- **CHALLENGE**:
Quote the mailing-list message header below verbatim, starting at "LKML Archive on" and ending at "Message-ID: <20181214140646.GG2454@work-vm> (raw)".

- **PAGE EXCERPT**:
.....
LKML Archive on lore.kernel.org
 help / Atom feed
From: "Dr. David Alan Gilbert" <dgilbert@redhat.com>
To: Cornelia Huck <cohuck@redhat.com>
Cc: Stefan Hajnoczi <stefanha@redhat.com>,
	David Hildenbrand <david@redhat.com>,
	Vivek Goyal <vgoyal@redhat.com>,
	linux-fsdevel@vger.kernel.org, linux-kernel@vger.kernel.org,
	kvm@vger.kernel.org, miklos@szeredi.hu, sweil@redhat.com,
	swhiteho@redhat.com
Subject: Re: [PATCH 18/52] virtio-fs: Map cache using the values from the capabilities
Date: Fri, 14 Dec 2018 14:06:47 +0000
Message-ID: <20181214140646.GG2454@work-vm> (raw)
.....
- **RECORD EXCERPTS**:

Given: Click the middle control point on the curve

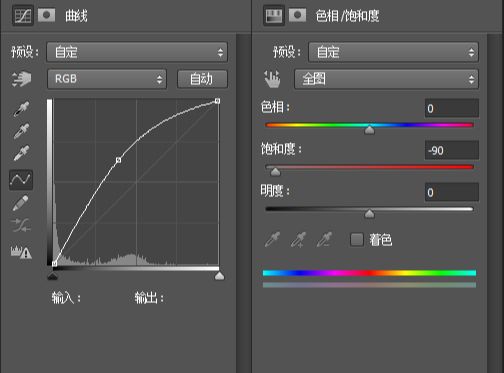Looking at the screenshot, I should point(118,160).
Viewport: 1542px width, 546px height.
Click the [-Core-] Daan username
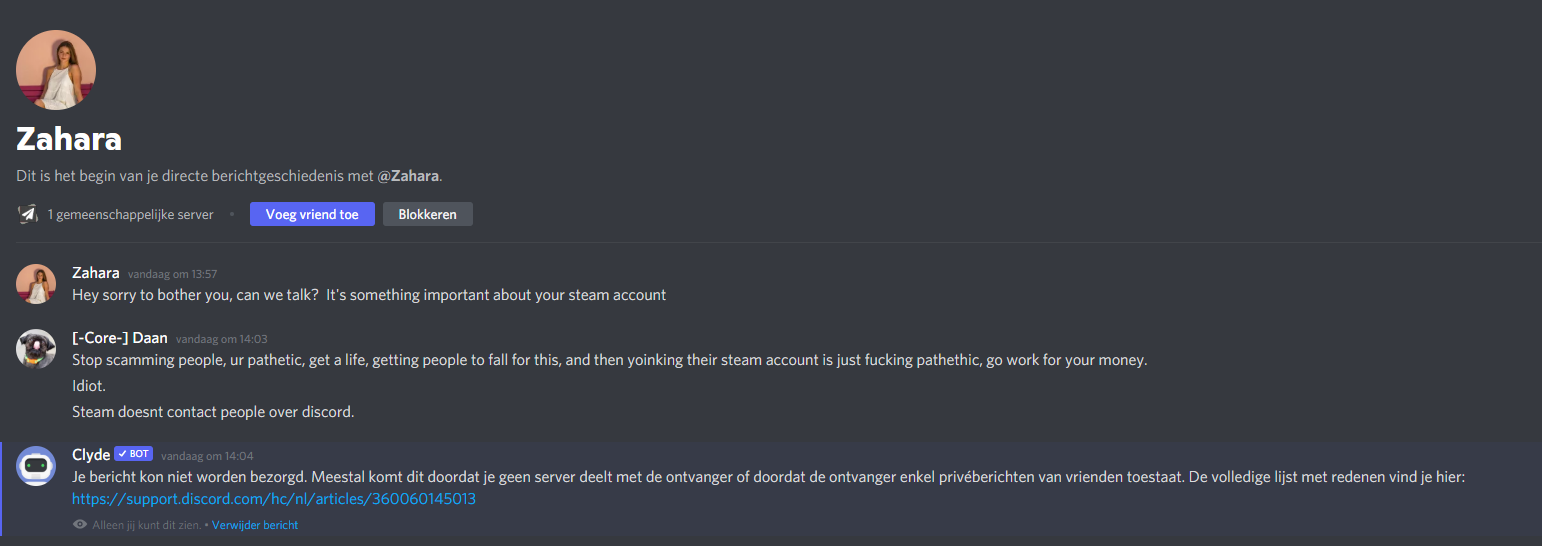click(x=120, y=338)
.....
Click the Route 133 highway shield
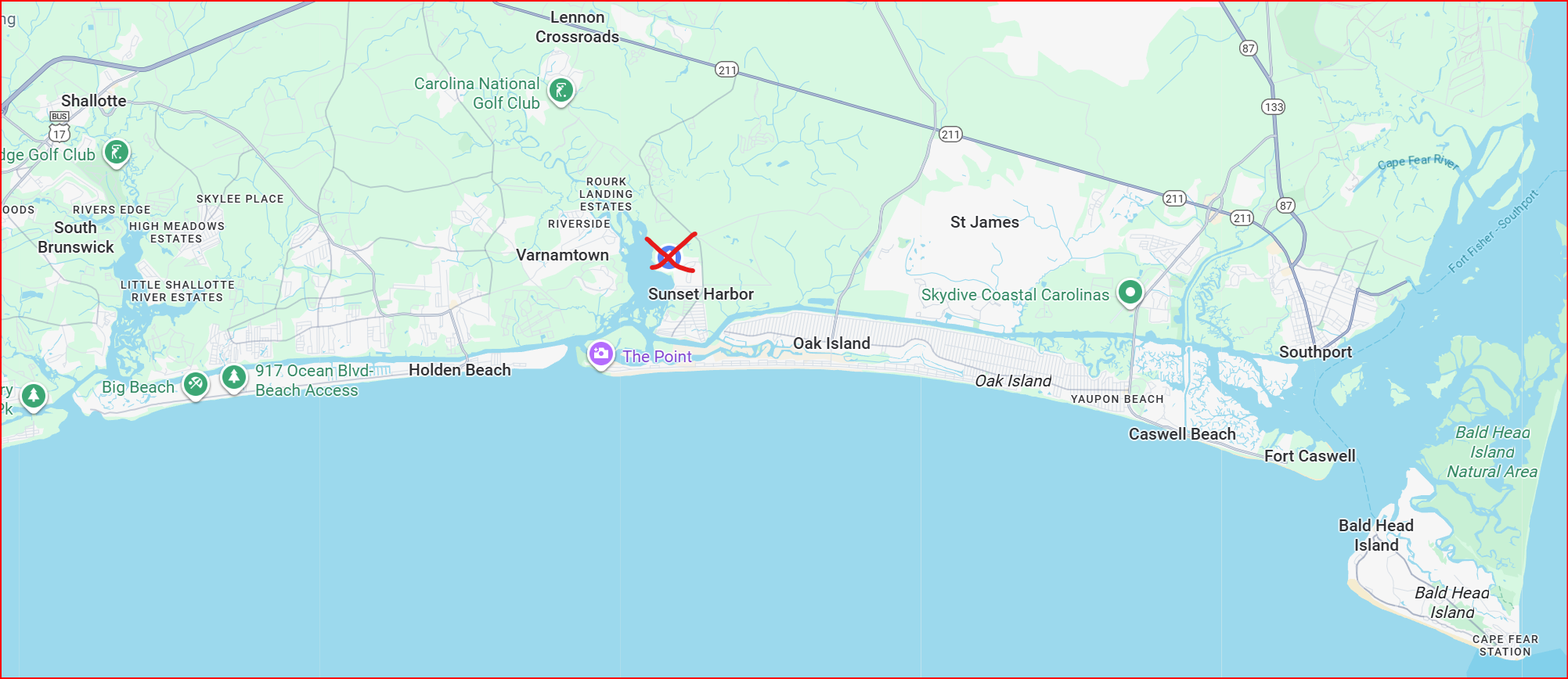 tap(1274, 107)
.....
- **RESPONSE TO THE TASK**:
LKML Archive on lore.kernel.org
 help / Atom feed
From: "Dr. David Alan Gilbert" <dgilbert@redhat.com>
To: Cornelia Huck <cohuck@redhat.com>
Cc: Stefan Hajnoczi <stefanha@redhat.com>,
	David Hildenbrand <david@redhat.com>,
	Vivek Goyal <vgoyal@redhat.com>,
	linux-fsdevel@vger.kernel.org, linux-kernel@vger.kernel.org,
	kvm@vger.kernel.org, miklos@szeredi.hu, sweil@redhat.com,
	swhiteho@redhat.com
Subject: Re: [PATCH 18/52] virtio-fs: Map cache using the values from the capabilities
Date: Fri, 14 Dec 2018 14:06:47 +0000
Message-ID: <20181214140646.GG2454@work-vm> (raw)